Delhi Urban Cooperative Bank Federation has slammed Malegam Committee report in no uncertain words. In a communication sent to Indian Cooperative.com, Federation has raised many points demolishing the recommendations of Malegam Committee.
For want of space we would presently focus on the three tire of control suggested by the Malegam Committee and resisted by Delhi UCB Federation.
The communication which is in the form of a letter to the Reserve Bank of India, says that the essence of the cooperative character of a UCB is that there is a close identity between the owners and the customers.

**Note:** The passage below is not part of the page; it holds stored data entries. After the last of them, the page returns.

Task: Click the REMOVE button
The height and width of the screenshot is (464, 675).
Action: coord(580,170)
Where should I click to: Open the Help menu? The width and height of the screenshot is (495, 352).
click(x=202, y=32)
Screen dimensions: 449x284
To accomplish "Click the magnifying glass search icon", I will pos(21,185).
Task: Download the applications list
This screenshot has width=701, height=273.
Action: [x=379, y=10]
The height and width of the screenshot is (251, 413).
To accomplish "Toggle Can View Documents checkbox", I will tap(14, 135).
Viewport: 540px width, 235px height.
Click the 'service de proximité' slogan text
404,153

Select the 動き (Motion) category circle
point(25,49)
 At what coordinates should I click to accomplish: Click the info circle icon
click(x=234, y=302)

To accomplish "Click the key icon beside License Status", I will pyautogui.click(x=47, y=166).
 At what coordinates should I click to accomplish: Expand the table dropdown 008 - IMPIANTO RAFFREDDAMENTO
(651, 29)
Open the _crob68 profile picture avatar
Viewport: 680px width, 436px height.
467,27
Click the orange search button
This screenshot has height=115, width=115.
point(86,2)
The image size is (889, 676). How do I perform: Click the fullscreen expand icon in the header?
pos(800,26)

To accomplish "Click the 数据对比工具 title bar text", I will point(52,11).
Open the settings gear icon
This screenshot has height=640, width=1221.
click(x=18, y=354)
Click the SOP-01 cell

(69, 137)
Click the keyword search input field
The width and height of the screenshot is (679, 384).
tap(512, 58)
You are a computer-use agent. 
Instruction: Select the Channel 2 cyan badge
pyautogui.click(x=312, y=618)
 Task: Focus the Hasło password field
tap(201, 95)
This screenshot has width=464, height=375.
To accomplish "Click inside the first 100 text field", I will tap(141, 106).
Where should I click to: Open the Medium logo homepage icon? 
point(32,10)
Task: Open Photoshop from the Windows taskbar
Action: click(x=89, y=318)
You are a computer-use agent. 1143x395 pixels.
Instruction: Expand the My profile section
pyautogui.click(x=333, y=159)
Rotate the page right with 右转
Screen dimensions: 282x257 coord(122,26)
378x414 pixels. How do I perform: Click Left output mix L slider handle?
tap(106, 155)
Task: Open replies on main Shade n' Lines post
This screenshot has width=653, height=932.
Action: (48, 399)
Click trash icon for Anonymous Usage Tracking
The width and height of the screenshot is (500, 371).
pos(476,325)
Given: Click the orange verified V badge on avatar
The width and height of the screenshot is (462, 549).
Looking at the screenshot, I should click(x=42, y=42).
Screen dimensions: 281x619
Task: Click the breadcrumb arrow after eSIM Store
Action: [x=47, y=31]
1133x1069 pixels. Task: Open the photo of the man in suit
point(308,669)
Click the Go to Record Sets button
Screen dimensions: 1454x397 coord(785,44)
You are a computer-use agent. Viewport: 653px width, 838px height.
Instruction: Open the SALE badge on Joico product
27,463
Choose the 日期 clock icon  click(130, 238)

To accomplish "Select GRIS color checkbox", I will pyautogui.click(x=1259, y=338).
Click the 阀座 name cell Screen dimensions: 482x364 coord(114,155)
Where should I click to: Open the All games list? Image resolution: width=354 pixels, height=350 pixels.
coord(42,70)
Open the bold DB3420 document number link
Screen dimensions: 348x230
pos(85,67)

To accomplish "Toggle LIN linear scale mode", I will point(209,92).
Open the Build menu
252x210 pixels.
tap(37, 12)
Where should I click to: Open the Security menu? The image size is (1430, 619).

The sole objective of any UCB is not profit maximization as it the case with commercial banks. While recommending the constitution of board of Management, the Committee has ignored the aforesaid most salient feature of the cooperative character.
In fact, on constitution of a Board of Management, it shall create a super structure leading to great divide between the Board of Directors and the customers of a UCB.
The proposed recommendation of the committee for constitution of Board of Management, by the board of Directors, shall be inconsistent with the Model Bye Laws of UCBs, which were framed and recommended for adoption by the RBI and RCS, it says.
Readers may be aware that Laxmi Das of Kangra Bank is the Chairman of DUCBF while Vijay Mohan of Janata Cooperative Bank is its general secretary. Other office-bearers include Moti Lal Bansal of Citizen Coop Bank, Ajit Singh Sehra of Ramgarhia Co-op bank, Narendra Kumar Goyal of Indraprastha Sahkari Bank, Jai Bhagwan of Delhi Nagrik Sahkari Bank, Beg of Jamia Co-op bank, Arun Kr Jain of Vaish Co-op Adarsh Bank, V K Deewan of National Co-op bank, K K Mehra of Kharti co-op bank and others.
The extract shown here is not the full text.